Keeper by Mal Peet

5173X8W0JHLChildren’s books are not just for children. As Jennifer writes in this perceptive post, “advanced years are no excuse for missing out” on books that are “gloriously, unashamedly escapist” or simply happen to be books with juvenile protagonists and, as such, are marketed as children’s books.

It is also a rare feature of children’s writing that it often handles sport far better than supposedly adult counterparts. David Peace notwithstanding, as I pointed out in this post, writing about football is often limited to writing for young people, probably because sport in the British literary tradition is not seen as serious enough to warrant adult fictional treatment in the way it is the States.
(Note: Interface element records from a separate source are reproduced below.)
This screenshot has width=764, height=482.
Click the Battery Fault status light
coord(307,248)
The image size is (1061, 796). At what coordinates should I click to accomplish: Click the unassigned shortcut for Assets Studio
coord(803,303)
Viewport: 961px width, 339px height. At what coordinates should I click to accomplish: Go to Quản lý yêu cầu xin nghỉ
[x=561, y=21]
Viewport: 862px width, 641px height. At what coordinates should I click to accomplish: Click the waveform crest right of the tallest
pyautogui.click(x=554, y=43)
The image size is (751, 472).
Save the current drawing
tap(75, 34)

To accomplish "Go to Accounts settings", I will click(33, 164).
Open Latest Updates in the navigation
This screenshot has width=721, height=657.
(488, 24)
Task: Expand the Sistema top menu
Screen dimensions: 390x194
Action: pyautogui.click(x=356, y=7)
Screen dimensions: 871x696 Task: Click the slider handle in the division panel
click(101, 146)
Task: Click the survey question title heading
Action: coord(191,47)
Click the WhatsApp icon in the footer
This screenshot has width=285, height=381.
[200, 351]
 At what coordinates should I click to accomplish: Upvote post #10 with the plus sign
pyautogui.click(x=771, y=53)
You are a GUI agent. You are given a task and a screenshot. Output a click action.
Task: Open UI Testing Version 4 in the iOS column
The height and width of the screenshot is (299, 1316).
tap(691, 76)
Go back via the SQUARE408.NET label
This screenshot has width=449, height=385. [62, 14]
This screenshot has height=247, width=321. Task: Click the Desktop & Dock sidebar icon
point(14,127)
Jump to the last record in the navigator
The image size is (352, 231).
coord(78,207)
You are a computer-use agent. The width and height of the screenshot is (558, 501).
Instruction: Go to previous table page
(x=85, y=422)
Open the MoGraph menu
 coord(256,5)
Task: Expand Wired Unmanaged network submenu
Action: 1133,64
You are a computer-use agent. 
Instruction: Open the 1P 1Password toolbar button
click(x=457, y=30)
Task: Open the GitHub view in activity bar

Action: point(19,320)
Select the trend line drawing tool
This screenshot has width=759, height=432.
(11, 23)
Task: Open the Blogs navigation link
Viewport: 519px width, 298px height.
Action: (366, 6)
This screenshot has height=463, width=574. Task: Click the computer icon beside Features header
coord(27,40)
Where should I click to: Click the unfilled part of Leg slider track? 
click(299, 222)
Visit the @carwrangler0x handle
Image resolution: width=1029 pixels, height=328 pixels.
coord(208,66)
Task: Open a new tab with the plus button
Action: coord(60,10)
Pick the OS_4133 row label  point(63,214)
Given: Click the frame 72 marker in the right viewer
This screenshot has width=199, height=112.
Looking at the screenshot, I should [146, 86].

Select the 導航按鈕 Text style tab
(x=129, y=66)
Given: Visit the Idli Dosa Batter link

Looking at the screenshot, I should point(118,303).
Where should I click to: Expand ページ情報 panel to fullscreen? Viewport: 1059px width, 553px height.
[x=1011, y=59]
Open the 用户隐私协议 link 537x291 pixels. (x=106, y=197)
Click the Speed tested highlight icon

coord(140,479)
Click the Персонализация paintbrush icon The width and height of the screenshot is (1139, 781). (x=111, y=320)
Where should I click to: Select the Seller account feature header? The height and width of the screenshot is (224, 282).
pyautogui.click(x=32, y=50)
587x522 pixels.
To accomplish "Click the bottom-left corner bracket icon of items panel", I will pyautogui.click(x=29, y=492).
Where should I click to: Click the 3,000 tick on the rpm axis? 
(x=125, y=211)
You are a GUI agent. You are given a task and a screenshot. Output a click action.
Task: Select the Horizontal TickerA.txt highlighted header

Mal Peet’s beautiful book  is, however, a book that, though ostensibly written for a younger audience, should not be overlooked by adults. It is a beautiful story, rendered cleverly through the frame narrative of a journalist interviewing the world’s best goalkeeper and recent winner of the World Cup. Set in an unnamed South American country, Peet’s goalkeeper, El Gato, reveals how he came to play between the sticks, a magical, almost mystical tale of being coached by a forest-dwelling spirit with a mean didactic streak. This phantasmagoria contrasts with the grime and poverty of El Gato‘s home life, and matters come to a head when his father gets the proto-keeper a job on his logging plantation but then the youngster is offered professional football terms.

The forest provides a constant backdrop to the tale and also provides an aspect of the denouement, which obviously I am not going to reveal! But this is a book that, although being about sport, is also about other things, things as visceral and important as family, love, and the environment.

Peet’s prose is gloriously lucid, deftly handling the frame narrative and the conversation within it, and capable of producing moments of genuine brilliance and emotional pull. While the story’s teleology develops in some ways quite predictably, the twist is of rare beauty. And the supernatural aspect and South American setting (as well as the use of a writer as narrator) lend the novel a kind of magical realist tone, as if Garcia Marquez or Vargas Llosa had decided to write a children’s book about football.

As a piece of writing for young people, then, this book is a triumph. But it also touches something deeper, something that I, as an adult sports fan, was enormously moved by. As Jennifer says, don’t miss out.